Os programas mencionados anteriormente também se destacam por trazerem em seu desenho a preocupação com a perenidade dos seus efeitos iniciais. Mas sustentabilidade da mudança social depende também do “tempo de exposição” dos beneficiários aos programas, assim como a contribuição de outras políticas públicas articuladas com eles. O Bolsa Família pressionou a estruturação de melhores serviços educacionais e de saúde nos municípios mais pobres, melhorando o ingresso escolar de crianças na idade certa e postergando ou mitigando a evasão de parcela significativa delas. Essas crianças têm tido e terão mais oportunidades que seus pais, quebrando potencialmente o ciclo vicioso da pobreza. Além disso, as transferências monetárias do programa criaram mercado consumidor – e empregos — onde antes não existia. Ou seja, o programa prevê “portas de saída”, tão mais amplas quanto mais as famílias beneficiárias possam acessar outras políticas, como, entre outras, o Pronatec (Programa Nacional de Acesso ao Ensino Técnico e Emprego).

Sustentabilidade é outra dimensão a destacar do Mais Médicos, pois o programa previu, já em seu desenho, ações para ampliação de oferta de vagas e de instituições de nível superior nas áreas de medicina, enfermagem e odontologia de forma capilarizada pelo interior do país. Assim, profissionais de saúde estariam sendo formados em localidades mais próximas das áreas desassistidas. Na sua formulação original, o programa Água Para Todos também tinha assegurada parte da sustentabilidade dos seus efeitos, pois previa atividades de capacitação de famílias na construção e manutenção de suas cisternas, além de provimento de informação sobre acesso a políticas de fomento à agricultura familiar. O programa também acoplou, em sua expansão para a região amazônica, a instalação sanitária para evitar a contaminação da água das cisternas. Mas a sustentabilidade dos efeitos no semiárido requereria uma estratégia complementar de provimento de água por caminhão-pipa pelas prefeituras no período de estiagem prolongada.

Todos esses programas citados – relevantes em si — poderiam ser mais simples e mais baratos sem esses componentes adicionais em seus desenhos. Mas seriam seguramente menos sustentáveis em preservar as transformações sociais que suscitaram. Em geral, no desenho de programas e projetos, menos não é mais.

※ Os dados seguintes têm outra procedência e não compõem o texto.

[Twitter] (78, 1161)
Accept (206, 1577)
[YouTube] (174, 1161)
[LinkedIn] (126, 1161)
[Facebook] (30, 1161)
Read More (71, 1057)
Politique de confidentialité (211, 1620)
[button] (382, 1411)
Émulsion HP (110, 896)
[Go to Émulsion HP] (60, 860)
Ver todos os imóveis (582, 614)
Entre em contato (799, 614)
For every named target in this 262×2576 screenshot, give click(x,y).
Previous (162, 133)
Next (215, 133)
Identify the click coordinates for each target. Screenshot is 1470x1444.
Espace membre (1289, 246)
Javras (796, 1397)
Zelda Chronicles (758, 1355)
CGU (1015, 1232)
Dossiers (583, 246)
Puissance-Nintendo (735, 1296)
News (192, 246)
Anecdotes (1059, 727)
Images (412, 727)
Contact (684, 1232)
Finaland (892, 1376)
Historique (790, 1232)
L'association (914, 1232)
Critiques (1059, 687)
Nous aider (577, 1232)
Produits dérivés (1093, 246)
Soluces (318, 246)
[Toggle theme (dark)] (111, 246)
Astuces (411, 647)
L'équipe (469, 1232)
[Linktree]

No contexto de restrição fiscal dos próximos anos, avaliações orientadas por um conjunto mais plural de critérios — como relevância e sustentabilidade — podem oferecer argumentação robusta para a continuidade de programas ou de seus componentes, face às teses de “inevitabilidade de adequação orçamentária” ou da “necessidade de melhoria da eficiência do gasto”.

A experiência recente no país indica que a demonstração de evidências concretas de eficiência, eficácia e efetividade levantadas em avaliações não foram suficientes para a preservação de programas meritórios como o Mais Médicos, Água Para Todos, Pronatec, entre outros. Talvez a argumentação tenha que ser de natureza mais técnica-política, e nesse sentido critérios como relevância e sustentabilidade podem certamente ajudar.


Paulo Jannuzzi é professor da Escola Nacional de Ciências Estatísticas do IBGE, em estágio-posdoutoral na EBAPE/FGV. Professor da Faculdade Cesgranrio. Foi Secretário de Avaliação e Gestão da Informação do Ministério de Desenvolvimento Social e Combate à Fome (2011-2016).